SUPER GOSPEL - O videoclipe será liberado em junho. Existe alguma novidade acerca da produção audiovisual que você pode nos adiantar?
Eu amo a arte e amo o espaço que ela nos dá para nos expressarmos de diversas formas. Decidi explorar o lado criativo para transmitir a mensagem de um relacionamento de amor com cristo. Não vai ser nada "comum". 


SUPER GOSPEL - A música pop cristã, em muitas das épocas, trouxe um quadro pouco variado de artistas e estilos. Sua música parece cada vez abraçar o electropop, uma vertente pouco explorada no cenário. Você se enxerga como uma artista deste gênero?
Nesse projeto combinei com meu produtor que exploraríamos todas as vertentes do pop. Não acho que precisamos limitar nossa arte a um tipo de som apenas. Então escolhemos começar com algo do eletro que não temos no cenário brasileiro, mas as próximas músicas provavelmente vão ter outras identidades. 


SUPER GOSPEL - Você, em diversas situações, tem sido uma forte crítica da "religiosidade". Em quais sentidos, artisticamente falando, você acredita que a religiosidade limita os artistas evangélicos?
Fico triste por ver que, às vezes, alguns "filhos do Pai das artes" dão tanto credito para o diabo ou limitam as habilidades que receberam de Deus. As artes são de Deus e os cristãos, por serem tão próximos a própria forte de criatividade e dons, deveriam estar mais como referência nesse meio. 

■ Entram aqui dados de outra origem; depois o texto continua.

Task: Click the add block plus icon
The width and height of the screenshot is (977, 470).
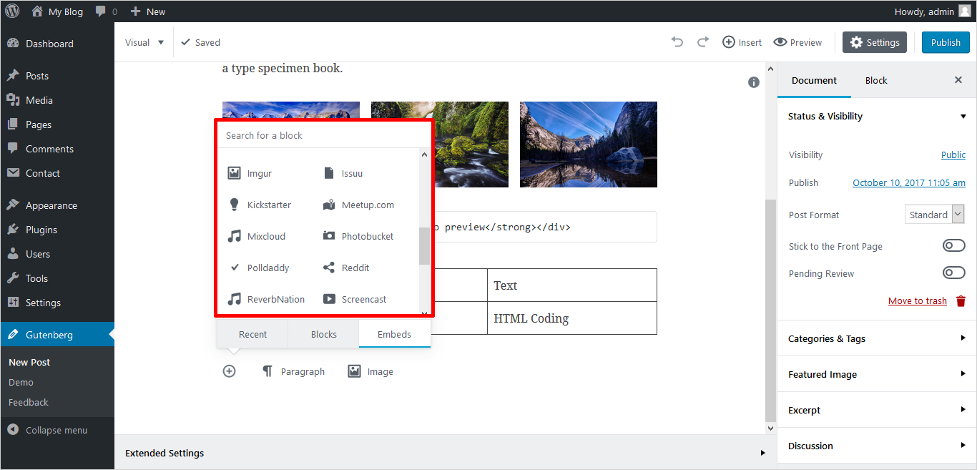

SUPER GOSPEL - Seu trabalho, seguindo uma tendência mundial, está se destacando nas plataformas de streaming. Como você iniciou sua carreira nos anos 2000, de que forma você avalia essa mudança recente no consumo de música?
Para mim tem sido fácil a adaptação nessa mudança porque sempre estive envolvida digitalmente. Tanto a música, quanto qualquer outra coisa, sempre precisará se adaptar a evolução global, principalmente nessa fase em que todo mundo quer tudo muito rápido e "na mão". Eu gosto de como a música tem sido consumida nos dias de hoje.